I just ran that sample snipped on Glue 3.0 Python with spark-extension_2.12-2.1.0-3.1.jar and it worked:

import sys
from awsglue.transforms import *
from awsglue.utils import getResolvedOptions
from pyspark.context import SparkContext
from awsglue.context import GlueContext
from awsglue.job import Job

## @params: [JOB_NAME]
args = getResolvedOptions(sys.argv, ['JOB_NAME'])

sc = SparkContext()
glueContext = GlueContext(sc)
spark = glueContext.spark_session
job = Job(glueContext)
job.init(args['JOB_NAME'], args)
job.commit()

left = spark.createDataFrame([(1, "one"), (2, "two"), (3, "three")], ["id", "value"])
right = spark.createDataFrame([(1, "one"), (2, "Two"), (4, "four")], ["id", "value"])

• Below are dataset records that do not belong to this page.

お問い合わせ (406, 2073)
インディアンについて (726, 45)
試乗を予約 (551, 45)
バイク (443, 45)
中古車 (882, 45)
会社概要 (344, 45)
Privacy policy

from gresearch.spark.diff import *

left.diff(right, "id").show()
+----+---+----------+-----------+
|diff| id|left_value|right_value|
+----+---+----------+-----------+
|   D|  3|     three|       null|
|   N|  1|       one|        one|
|   C|  2|       two|        Two|
|   I|  4|      null|       four|
+----+---+----------+-----------+
kasunnirmala commented 2 years ago

I just ran that sample snipped on Glue 3.0 Python with spark-extension_2.12-2.1.0-3.1.jar and it worked:

import sys
from awsglue.transforms import *
from awsglue.utils import getResolvedOptions
from pyspark.context import SparkContext
from awsglue.context import GlueContext
from awsglue.job import Job

## @params: [JOB_NAME]
args = getResolvedOptions(sys.argv, ['JOB_NAME'])

sc = SparkContext()
glueContext = GlueContext(sc)
spark = glueContext.spark_session
job = Job(glueContext)
job.init(args['JOB_NAME'], args)
job.commit()

left = spark.createDataFrame([(1, "one"), (2, "two"), (3, "three")], ["id", "value"])
right = spark.createDataFrame([(1, "one"), (2, "Two"), (4, "four")], ["id", "value"])

from gresearch.spark.diff import *

left.diff(right, "id").show()
+----+---+----------+-----------+
|diff| id|left_value|right_value|
+----+---+----------+-----------+
|   D|  3|     three|       null|
|   N|  1|       one|        one|
|   C|  2|       two|        Two|
|   I|  4|      null|       four|
+----+---+----------+-----------+

Can you please specify the exact Job details section, both Basic and Advanced Properties?

EnricoMi commented 2 years ago

Here are the job details:

bobhaffner commented 2 years ago

For what it's worth, I was able to get the same result as Enrico.

EnricoMi commented 2 years ago

Looks like spark-extensions work on AWS Glue and the reported issue is not reproducible. Closing for now.